FIG. 1A shows a schematic vertical cross-sectional view of an optoelectronic component in accordance with embodiments. The optoelectronic semiconductor component 10 has an optoelectronic semiconductor chip 15, a connection material (interface material) 125 and a sapphire carrier 120. The connecting material 125 contains amorphous aluminum oxide and is directly adjacent to the sapphire carrier. The optoelectronic semiconductor chip 15 is mechanically connected via the amorphous aluminum oxide-containing connecting material 125 to the sapphire carrier 120.

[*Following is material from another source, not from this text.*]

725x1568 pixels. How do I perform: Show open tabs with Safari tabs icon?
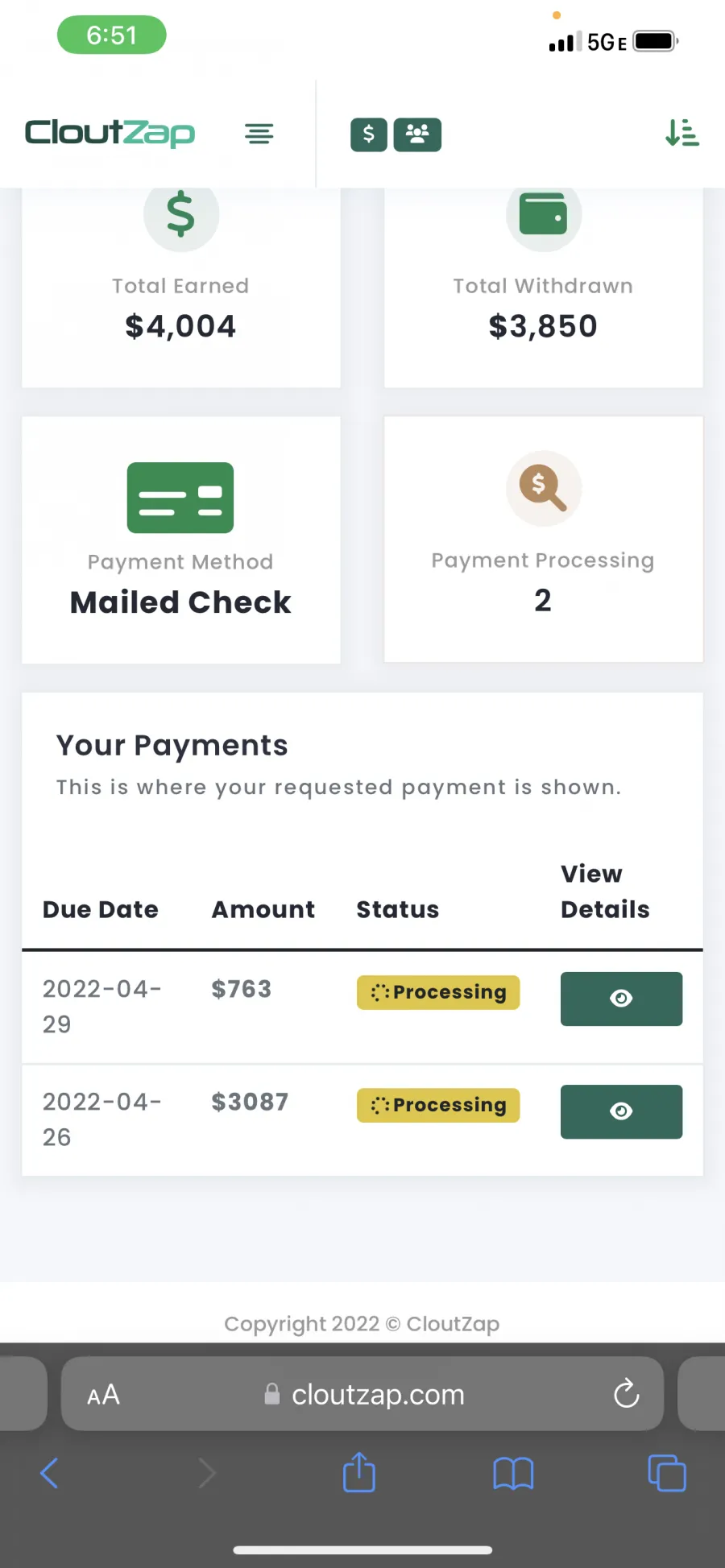[667, 1473]
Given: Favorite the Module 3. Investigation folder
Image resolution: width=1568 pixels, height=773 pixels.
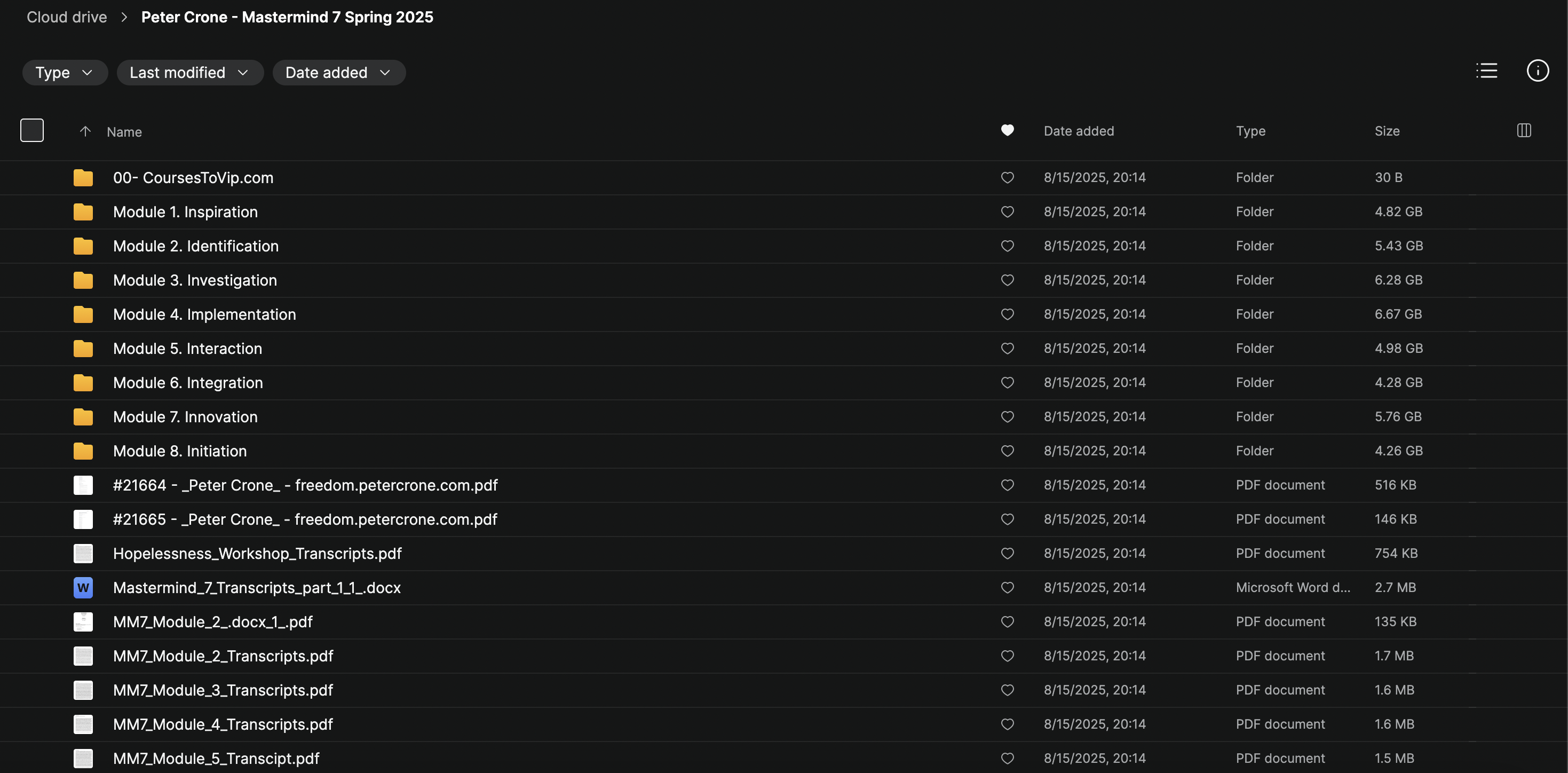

For example, the semiconductor chip 15 comprises a first semiconductor layer 110 of a first conductivity type, for example n-type, and a second semiconductor layer 100 of a second conductivity type, for example p-type. The first and the second semiconductor layer can form a semiconductor layer stack, the first semiconductor layer 110 being arranged between the second semiconductor layer 100 and the sapphire carrier 120. An active zone 105 can be arranged between the first semiconductor layer 110 and the second semiconductor layer 100.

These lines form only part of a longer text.